The oral microbiome plays a crucial role not only in oral health but also in systemic health. Dysfunctional oral
microbiomes have been linked to various chronic human diseases. However, understanding how the
organization of the oral microbiome is connected to its function remains a major challenge. Next-generation DNA
sequencing has revolutionized the study of oral microbial communities by providing comprehensive information
about their composition. CLASI-FISH has contributed to our understanding by revealing the spatial organization
of the microbiome. While imaging can inform us about which microbes are in proximity to each other at the
micron scale, it cannot alone differentiate whether this spatial proximity is due to functional interactions or chance
occurrences. To overcome this limitation, our proposed study aims to investigate microbe-microbe adhesion as
a functional attribute of their interactions.
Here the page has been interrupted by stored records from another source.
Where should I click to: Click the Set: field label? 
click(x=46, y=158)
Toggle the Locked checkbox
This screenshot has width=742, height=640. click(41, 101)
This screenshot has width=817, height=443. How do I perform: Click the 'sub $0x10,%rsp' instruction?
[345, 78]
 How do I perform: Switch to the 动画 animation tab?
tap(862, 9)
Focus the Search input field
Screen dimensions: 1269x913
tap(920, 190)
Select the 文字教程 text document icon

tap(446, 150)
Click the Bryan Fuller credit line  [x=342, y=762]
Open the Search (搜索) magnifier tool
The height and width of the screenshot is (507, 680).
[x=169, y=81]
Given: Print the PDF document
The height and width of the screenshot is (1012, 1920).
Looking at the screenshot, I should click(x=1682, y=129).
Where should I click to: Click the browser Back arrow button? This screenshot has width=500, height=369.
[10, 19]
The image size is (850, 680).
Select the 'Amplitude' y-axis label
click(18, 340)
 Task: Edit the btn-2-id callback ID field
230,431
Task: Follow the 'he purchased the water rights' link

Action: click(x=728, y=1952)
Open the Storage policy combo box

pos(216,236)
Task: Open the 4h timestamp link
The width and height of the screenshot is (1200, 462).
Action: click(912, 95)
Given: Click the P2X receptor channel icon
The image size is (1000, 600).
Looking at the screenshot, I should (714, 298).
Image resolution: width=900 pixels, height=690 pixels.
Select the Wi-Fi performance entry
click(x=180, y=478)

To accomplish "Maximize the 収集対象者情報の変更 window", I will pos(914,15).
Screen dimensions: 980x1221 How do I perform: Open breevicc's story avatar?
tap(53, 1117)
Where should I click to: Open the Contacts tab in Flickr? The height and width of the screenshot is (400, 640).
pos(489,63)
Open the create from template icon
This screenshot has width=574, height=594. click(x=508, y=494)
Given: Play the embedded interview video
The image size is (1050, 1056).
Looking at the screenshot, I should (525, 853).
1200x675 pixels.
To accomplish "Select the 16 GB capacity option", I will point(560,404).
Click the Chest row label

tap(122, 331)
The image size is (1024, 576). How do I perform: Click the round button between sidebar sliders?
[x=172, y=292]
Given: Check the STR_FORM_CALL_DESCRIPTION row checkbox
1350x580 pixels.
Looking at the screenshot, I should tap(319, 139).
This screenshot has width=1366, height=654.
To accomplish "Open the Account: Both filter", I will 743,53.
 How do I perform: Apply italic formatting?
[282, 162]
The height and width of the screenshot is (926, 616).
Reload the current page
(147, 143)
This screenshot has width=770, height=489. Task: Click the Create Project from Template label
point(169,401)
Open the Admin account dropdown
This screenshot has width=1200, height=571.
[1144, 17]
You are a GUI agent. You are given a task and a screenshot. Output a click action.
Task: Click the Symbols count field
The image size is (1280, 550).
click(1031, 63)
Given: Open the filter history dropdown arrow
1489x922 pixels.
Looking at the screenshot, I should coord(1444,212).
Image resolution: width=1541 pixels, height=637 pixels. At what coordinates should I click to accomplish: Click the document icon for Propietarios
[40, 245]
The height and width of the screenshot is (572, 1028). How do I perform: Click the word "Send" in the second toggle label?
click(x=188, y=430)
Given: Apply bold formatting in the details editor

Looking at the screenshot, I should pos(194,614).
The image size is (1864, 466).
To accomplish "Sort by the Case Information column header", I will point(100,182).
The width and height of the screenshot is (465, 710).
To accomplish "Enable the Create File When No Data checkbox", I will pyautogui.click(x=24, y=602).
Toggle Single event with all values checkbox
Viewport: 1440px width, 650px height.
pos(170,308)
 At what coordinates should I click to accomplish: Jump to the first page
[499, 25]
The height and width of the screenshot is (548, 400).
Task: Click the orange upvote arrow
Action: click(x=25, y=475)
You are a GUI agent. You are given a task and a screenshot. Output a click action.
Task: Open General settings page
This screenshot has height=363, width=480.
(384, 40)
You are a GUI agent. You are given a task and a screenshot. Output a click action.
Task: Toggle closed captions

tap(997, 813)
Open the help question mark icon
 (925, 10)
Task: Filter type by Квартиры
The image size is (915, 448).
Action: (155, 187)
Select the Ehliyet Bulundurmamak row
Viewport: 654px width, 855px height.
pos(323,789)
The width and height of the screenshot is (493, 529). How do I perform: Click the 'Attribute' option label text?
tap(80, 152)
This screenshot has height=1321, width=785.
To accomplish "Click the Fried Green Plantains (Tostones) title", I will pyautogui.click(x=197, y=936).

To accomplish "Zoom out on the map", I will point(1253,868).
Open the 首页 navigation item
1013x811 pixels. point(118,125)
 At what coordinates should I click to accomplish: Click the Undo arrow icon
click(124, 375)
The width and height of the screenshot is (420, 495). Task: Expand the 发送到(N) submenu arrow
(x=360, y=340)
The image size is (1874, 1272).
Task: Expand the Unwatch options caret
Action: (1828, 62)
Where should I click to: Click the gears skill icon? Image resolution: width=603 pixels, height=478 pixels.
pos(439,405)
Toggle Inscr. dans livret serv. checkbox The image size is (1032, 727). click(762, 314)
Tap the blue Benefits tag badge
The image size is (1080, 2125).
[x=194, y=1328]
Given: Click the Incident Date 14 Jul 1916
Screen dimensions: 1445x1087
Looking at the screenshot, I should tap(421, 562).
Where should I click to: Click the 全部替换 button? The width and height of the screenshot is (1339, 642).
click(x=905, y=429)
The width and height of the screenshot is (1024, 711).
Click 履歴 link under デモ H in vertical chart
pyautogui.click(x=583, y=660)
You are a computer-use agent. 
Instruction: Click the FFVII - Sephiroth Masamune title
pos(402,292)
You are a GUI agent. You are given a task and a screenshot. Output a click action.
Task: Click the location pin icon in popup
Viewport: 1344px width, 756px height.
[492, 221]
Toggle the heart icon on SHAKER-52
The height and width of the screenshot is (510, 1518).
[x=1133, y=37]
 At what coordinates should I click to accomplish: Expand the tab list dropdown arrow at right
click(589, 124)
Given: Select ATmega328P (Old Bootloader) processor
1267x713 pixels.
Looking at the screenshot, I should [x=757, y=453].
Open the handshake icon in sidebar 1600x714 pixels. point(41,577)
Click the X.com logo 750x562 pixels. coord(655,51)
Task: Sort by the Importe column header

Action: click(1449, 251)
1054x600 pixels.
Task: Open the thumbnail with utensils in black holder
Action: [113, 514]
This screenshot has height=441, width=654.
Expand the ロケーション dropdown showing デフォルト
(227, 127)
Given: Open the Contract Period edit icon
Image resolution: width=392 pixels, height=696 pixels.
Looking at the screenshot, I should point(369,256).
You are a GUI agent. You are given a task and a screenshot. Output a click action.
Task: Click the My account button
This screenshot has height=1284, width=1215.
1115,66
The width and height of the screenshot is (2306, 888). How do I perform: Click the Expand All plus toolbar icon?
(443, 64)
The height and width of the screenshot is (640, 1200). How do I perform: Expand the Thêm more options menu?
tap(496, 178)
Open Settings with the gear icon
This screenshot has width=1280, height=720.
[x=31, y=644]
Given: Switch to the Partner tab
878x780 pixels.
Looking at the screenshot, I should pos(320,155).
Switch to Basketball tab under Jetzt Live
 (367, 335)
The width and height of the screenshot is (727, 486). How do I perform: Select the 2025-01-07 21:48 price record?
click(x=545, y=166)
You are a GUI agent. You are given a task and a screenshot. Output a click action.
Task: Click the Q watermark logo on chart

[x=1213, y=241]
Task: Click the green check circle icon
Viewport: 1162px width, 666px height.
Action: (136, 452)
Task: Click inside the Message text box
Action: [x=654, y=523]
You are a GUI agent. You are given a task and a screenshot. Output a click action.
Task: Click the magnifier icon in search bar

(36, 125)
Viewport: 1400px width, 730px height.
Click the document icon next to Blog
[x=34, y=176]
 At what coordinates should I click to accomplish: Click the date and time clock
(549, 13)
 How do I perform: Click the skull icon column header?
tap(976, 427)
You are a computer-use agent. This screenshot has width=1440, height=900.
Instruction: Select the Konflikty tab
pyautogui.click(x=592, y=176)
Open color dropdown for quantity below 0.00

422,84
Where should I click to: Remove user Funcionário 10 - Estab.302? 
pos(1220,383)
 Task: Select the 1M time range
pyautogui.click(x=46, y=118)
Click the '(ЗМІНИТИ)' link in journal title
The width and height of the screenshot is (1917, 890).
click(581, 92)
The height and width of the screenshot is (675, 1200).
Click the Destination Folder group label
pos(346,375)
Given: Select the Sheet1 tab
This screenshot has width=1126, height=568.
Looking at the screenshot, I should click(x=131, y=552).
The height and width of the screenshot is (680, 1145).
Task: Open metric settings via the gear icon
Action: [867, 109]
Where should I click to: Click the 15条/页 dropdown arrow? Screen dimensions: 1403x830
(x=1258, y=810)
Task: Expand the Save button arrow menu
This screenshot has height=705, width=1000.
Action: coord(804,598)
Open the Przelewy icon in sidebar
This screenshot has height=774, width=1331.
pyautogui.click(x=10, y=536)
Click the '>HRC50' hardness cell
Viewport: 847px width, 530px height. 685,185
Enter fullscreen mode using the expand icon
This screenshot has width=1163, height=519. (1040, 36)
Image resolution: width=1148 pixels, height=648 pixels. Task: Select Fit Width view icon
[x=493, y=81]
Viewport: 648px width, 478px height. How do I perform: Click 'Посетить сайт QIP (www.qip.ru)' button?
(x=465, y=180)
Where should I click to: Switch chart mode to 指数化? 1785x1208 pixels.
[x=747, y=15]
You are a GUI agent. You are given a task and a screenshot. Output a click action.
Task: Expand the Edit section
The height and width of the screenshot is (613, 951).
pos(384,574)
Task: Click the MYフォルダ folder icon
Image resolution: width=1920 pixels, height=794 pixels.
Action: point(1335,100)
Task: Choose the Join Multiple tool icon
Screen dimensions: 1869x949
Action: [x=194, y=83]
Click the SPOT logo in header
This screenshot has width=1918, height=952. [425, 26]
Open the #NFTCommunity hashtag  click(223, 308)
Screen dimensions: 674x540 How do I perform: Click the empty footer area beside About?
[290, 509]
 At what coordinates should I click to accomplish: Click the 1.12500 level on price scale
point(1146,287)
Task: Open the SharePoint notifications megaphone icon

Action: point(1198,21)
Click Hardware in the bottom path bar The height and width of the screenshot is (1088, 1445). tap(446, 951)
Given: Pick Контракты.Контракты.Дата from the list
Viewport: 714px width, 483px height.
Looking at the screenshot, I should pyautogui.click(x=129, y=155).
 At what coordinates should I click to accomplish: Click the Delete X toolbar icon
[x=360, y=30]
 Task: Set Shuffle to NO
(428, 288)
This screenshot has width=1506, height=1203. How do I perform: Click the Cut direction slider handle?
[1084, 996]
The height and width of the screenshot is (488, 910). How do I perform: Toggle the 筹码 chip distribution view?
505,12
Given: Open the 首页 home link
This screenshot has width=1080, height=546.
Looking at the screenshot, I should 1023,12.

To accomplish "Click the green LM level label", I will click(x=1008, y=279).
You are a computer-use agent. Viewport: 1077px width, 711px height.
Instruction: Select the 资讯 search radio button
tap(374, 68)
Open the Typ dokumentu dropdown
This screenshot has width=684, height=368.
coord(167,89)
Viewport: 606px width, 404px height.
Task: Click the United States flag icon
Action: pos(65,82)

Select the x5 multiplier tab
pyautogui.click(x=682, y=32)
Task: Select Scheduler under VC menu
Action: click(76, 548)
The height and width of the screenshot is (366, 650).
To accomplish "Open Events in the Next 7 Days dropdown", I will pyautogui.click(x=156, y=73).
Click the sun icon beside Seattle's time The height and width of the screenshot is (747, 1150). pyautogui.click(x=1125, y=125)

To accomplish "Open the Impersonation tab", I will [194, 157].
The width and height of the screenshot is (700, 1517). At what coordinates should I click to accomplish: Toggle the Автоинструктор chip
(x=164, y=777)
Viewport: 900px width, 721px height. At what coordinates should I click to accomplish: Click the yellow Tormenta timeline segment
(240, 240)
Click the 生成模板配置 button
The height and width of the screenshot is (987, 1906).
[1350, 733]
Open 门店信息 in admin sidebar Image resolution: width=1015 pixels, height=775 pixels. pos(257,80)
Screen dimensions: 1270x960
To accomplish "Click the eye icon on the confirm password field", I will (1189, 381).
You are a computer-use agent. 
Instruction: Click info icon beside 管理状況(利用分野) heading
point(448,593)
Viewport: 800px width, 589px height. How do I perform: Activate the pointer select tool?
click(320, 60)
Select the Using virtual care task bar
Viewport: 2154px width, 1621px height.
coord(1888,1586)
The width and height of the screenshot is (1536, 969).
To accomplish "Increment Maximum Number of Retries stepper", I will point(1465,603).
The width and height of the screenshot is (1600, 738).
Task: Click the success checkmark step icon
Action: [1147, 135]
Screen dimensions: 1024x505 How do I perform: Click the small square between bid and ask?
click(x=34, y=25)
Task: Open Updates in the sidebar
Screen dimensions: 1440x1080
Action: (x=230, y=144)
We will employ a combination of expansion microscopy (ExM) and
multiplex FISH imaging, which will provide a unique opportunity to globally analyze microbial interactions at the
micron level. This approach will allow us to explore the functional aspects of microbial communities beyond their
spatial arrangement. Furthermore, the presence of thick biofilms or aggregates within their ecological niches
presents significant challenges for single-cell dissection and imaging, often leading to difficulties or ambiguities
in taxonomic assignment. Our proposed study will address this concern by quantifying the relative microbial
adhesion forces at the single-cell level. This will enhance our understanding of the forces governing microbial
interactions within biofilms and contribute to unraveling the complexity of the oral microbiome. Overall, this study
aims to investigate the functional attributes of the oral microbiome at the micron scale, bridging the gap between
microbial organization and function. By employing advanced microscopy techniques and quantifying microbial
adhesion forces, we hope to gain valuable insights into the intricate dynamics of the oral microbiome and its
implications for human health. There are three interconnected Aims: 1) To combine multiplex FISH imaging with
Expansion Microscopy. Here, the focus will be investigating the feasibility of combining multiplex peptide nucleic
acid (PNA) FISH imaging with ExM on an in vitro polymicrobial biofilm. 2) To quantify relative microbe-microbe
adhesion force. Here, expansion forces within the gel matrices will be calibrated through force-reference bead
strategy. Following PNA FISH hybridization on the polymicrobial biofilm, the microbial adhesion forces within the
biofilm will be quantified by comparison with gel expansion forces. 3) To evaluate species-level adhesion forces
within natural human oral biofilms. Here, we will validate our adhesion force measurement approach using a
diverse range of in vitro coaggregation pairs with established binding phenotypes. Then species-level adhesive
forces within human natural oral biofilms will be obtained. This independence award (PA-20-188) will foster my
independent research growth and allow me to accomplish my long-term career goal of becoming a productive,
independent translational scientist in the field of oral microbiology.